A plain-English reference for US stock market trading hours. The regular session on the New York Stock Exchange and NASDAQ runs Monday through Friday from 9:30 AM to 4:00 PM Eastern Time. Electronic premarket and after-hours sessions extend the window on either side.

Current session

Status is based on the regular weekly schedule and does not account for exchange holidays or early-close days. Confirm holiday status against the NYSE or NASDAQ calendar.

Daily Schedule (Eastern Time)

Regular trading session9:30 AM to 4:00 PM ET
The main trading session on the New York Stock Exchange and NASDAQ. Volume is highest, bid-ask spreads are tightest, and most of the daily price discovery happens inside this window. Monday through Friday only.
Premarket trading4:00 AM to 9:30 AM ET
Electronic trading before the regular session opens. Volume is much lighter than during regular hours, spreads are wider, and prices can move sharply on small orders. Not every brokerage gives clients access to the full premarket window.
After-hours trading4:00 PM to 8:00 PM ET
Electronic trading after the regular session closes. Earnings reports and major company news are often released into this window, so individual stocks can move sharply even though overall volume is low.
Overnight and weekends8:00 PM to 4:00 AM ET, Saturday and Sunday
No US equity trading. Quotes you see between sessions are the last extended-hours print and do not reflect new orders. Overseas markets and futures continue to trade, which is one reason the next regular session can open at a different price.

Holiday Closures

US stock exchanges close on a set list of holidays each year, including New Year's Day, Martin Luther King Jr. Day, Presidents' Day, Good Friday, Memorial Day, Juneteenth, Independence Day, Labor Day, Thanksgiving, and Christmas. The exchanges also close early on the day after Thanksgiving and on Christmas Eve.

2026 Schedule

Full closures, all-day. Confirm time-sensitive trades against the official NYSE or NASDAQ calendar.

New Year's Day
Martin Luther King Jr. Day
Presidents' Day
Good Friday
Memorial Day
Juneteenth
Independence Day (observed)
Labor Day
Thanksgiving Day
Christmas Day

Early closes (1:00 PM ET)

Day after Thanksgiving
Christmas Eve

The official calendar is published by the NYSE and the NASDAQ each year. The session chip at the top of this page uses the regular weekly schedule and does not model holidays; for time-sensitive decisions, check the official calendar.

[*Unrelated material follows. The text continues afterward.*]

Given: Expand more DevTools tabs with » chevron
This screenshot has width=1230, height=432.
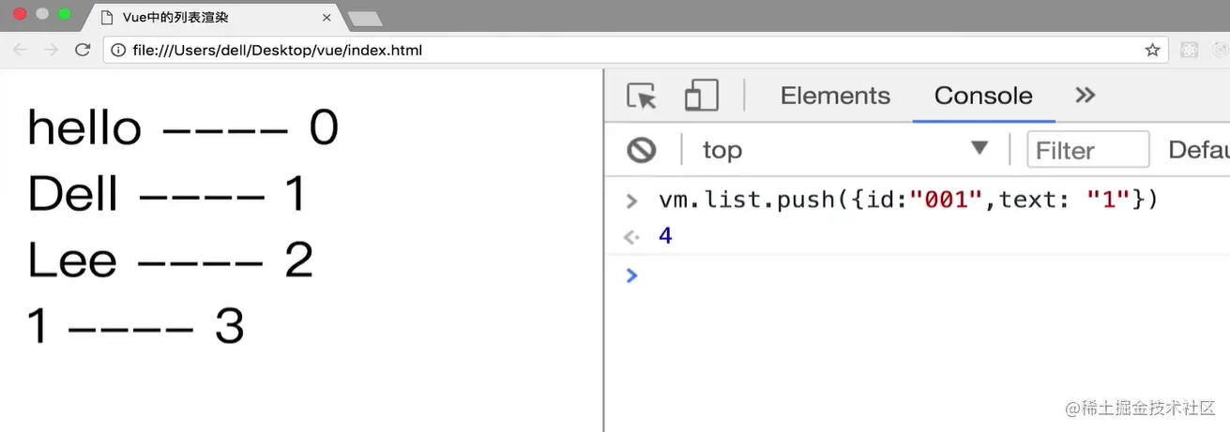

Frequently Asked Questions

Is the US stock market open today?
The US stock market follows a regular schedule: open Monday through Friday from 9:30 AM to 4:00 PM Eastern Time, closed on weekends, and closed on US exchange holidays. The current session is shown at the top of this page based on Eastern Time.
What time does the stock market open?
The regular trading session on the New York Stock Exchange and NASDAQ opens at 9:30 AM Eastern Time. Premarket trading begins earlier, typically at 4:00 AM ET on electronic networks.
What time zone is the stock market in?
US stock market hours are quoted in Eastern Time (ET), which is the time zone of the New York Stock Exchange and NASDAQ. Eastern Time observes daylight saving, so it is EST (UTC-5) in the winter and EDT (UTC-4) in the spring and summer. If you are on Pacific Time, regular trading runs from 6:30 AM to 1:00 PM PT; on Central Time, from 8:30 AM to 3:00 PM CT; on Mountain Time, from 7:30 AM to 2:00 PM MT. London market participants see the U.S. regular session run roughly from 2:30 PM to 9:00 PM local time, depending on which side of the spring and autumn clock changes both zones are currently on.
What time does the stock market close?
The regular trading session closes at 4:00 PM Eastern Time. After-hours trading on electronic networks continues until 8:00 PM ET.
Is the stock market open on weekends?
No. US stock exchanges are closed Saturday and Sunday. Overseas markets and US equity futures continue to trade, which is why a stock can open at a different price on Monday morning than where it closed on Friday.
What is premarket trading?
Premarket trading is electronic trading that happens before the regular 9:30 AM ET open, typically starting at 4:00 AM ET. Volume is lighter, spreads are wider, and price moves on earnings releases or overnight news often happen here before regular trading begins.
What is after-hours trading?
After-hours trading is electronic trading that happens after the regular 4:00 PM ET close, typically running until 8:00 PM ET. Many companies release earnings into this window, which is why a stock can move sharply between the regular close and the next open.
When is the stock market closed for holidays?
The NYSE and NASDAQ close on a set list of US exchange holidays, including New Year’s Day, Martin Luther King Jr. Day, Presidents’ Day, Good Friday, Memorial Day, Juneteenth, Independence Day, Labor Day, Thanksgiving, and Christmas. The exchanges also close early on the day after Thanksgiving and on Christmas Eve. The official calendar is published by the NYSE and NASDAQ each year.
Why does my broker show a different price after the close?
Most brokerages keep streaming a price after 4:00 PM ET that reflects after-hours electronic trading on networks like NYSE Arca and the ECNs. After-hours volume is far lighter than the regular session, so a small order can move the displayed price more than it would during regular trading, and the after-hours print can drift back toward the 4:00 PM close once the session ends. The price the next regular session opens at is set by the official 9:30 AM ET opening auction, not by the last after-hours print.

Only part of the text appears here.